The Beagle is a strain of small to medium-sized dog. As a member of the hound group, it’s similar in look to the foxhound, but smaller with longer, softer ears and shorter legs. This breed is a scent hound and was bred mainly for tracking rabbits, hare, deer and other small wildlife. This breed has an excellent sense of smell and tracking instinct which makes them well suited for employment as detection dogs for sniffing out prohibited agricultural imports, and foodstuffs that are in quarantine around the world. The modern strain of this breed was developed in Great Britain around the 1830’s from several breeds including the Talbot Hound, Southern Hound, North County Beagle, and possibly the Harrier, although the beagle type dog has existed for 2,500 years.
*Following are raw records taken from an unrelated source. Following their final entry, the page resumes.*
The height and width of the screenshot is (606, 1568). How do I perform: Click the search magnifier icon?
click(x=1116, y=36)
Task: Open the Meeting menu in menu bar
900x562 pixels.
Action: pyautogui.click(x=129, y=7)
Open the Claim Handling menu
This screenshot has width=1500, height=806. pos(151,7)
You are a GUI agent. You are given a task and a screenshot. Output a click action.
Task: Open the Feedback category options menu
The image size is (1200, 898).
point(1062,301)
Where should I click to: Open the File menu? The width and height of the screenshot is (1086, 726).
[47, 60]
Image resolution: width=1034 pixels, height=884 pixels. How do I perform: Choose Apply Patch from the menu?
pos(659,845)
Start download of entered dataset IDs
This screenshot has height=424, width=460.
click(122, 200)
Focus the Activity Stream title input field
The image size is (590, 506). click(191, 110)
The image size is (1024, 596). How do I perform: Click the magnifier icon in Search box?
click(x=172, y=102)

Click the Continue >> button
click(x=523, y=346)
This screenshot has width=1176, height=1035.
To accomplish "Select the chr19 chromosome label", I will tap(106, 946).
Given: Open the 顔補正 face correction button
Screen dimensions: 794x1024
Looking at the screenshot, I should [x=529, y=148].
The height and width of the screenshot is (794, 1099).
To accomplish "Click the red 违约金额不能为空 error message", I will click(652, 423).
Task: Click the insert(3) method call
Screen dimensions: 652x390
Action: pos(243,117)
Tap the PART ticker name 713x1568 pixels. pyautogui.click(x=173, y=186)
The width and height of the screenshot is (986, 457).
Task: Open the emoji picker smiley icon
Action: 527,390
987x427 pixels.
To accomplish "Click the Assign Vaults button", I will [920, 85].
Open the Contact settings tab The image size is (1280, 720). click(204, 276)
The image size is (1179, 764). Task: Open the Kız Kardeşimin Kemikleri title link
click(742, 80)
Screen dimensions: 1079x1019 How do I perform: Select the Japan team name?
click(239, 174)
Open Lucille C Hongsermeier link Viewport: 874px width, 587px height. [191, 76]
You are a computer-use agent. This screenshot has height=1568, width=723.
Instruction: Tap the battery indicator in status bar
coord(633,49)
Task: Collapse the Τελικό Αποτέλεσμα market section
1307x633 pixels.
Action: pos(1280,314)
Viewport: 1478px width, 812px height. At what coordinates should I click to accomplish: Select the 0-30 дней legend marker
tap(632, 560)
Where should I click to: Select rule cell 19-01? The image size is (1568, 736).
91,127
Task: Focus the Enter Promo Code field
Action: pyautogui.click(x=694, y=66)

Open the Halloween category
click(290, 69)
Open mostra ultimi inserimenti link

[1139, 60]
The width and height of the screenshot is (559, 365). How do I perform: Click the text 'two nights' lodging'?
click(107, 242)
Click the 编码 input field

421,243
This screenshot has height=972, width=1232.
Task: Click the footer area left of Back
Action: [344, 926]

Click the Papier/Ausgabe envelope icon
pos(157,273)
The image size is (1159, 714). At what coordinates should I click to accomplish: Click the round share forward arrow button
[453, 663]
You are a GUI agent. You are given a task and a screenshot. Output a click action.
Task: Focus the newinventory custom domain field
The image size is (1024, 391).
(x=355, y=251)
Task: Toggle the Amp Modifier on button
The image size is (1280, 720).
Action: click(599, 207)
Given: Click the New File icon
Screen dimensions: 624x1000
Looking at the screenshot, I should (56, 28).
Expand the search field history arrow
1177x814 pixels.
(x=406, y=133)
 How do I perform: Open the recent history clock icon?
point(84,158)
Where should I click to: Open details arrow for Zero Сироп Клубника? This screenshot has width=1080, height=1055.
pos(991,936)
The typical look of the Beagle resembles a miniature Foxhound, but the muzzle is shorter and the head is broader. The expression is very different and the legs are shorter in proportion to its body. Generally the height of the Beagle is between 13-16 inches at the withers and will weigh between 18-35 lbs. The females are slightly smaller than the males on average. Their skull is somewhat domed and smooth. The muzzle is square cut, and they have a black (sometimes liver) gumdrop shaped nose. Both sets of teeth should be aligned square to the jaw, and the teeth should scissor together with the upper teeth fitting perfectly over the lower. The jaw is strong. The eyes are large and display a mild hound-like pleading look; the colors are hazel or brown. This breeds ears are log, low-set and soft, and turn towards the cheeks somewhat, and are rounded at the tips. Their neck is medium length, with little folding in the skin, but may have some signs of dewlap. It has a broad chest that narrows to a tapered abdomen and waist. The tail is long, slightly curved and tipped with white. The tail should not curl over its back, but rather should be help upright as the dog is active. Its body is muscular and has a medium length, smooth, hard coat. His back legs are muscular and well bent at the stifles, while the front legs are straight and carried under the body. Beagles come in a variety of colors. Beagles can occur in any hound color, however, the tricolor (white with large black areas and light brown shading) is most common.
The Beagle is even tempered and gentle in its disposition. While they may be aloof of strangers at first, and can easily be won over, they enjoy company. Because of their ability to be won over quickly, they make poor guard dogs. However they make good watch dogs because of their tendency to bark or howl when faced with the unfamiliar. This breed is intelligent, but are single minded and determined because they were bred for the long chase. This can make them difficult to train. Beagles are excellent with children, because of this they make excellent family pets. However they are pack animals, and do not like to be left alone for long periods of time, they are prone to separation anxiety and will destroy stuff when they are left as such. They get along well with other dogs. Regular exercise for this breed will help combat weight gain to which the breed is prone to.
The average life span of the breed is 12-15 years. Some health concerns that arise within this breed include epilepsy, hyperthyroidism, dwarfism, hip dysplasia, varios disk diseases, immune mediated polygenic arthritis (rare), cerebellar cortical degeneration (rare), various eye diseases, and reverse sneezing.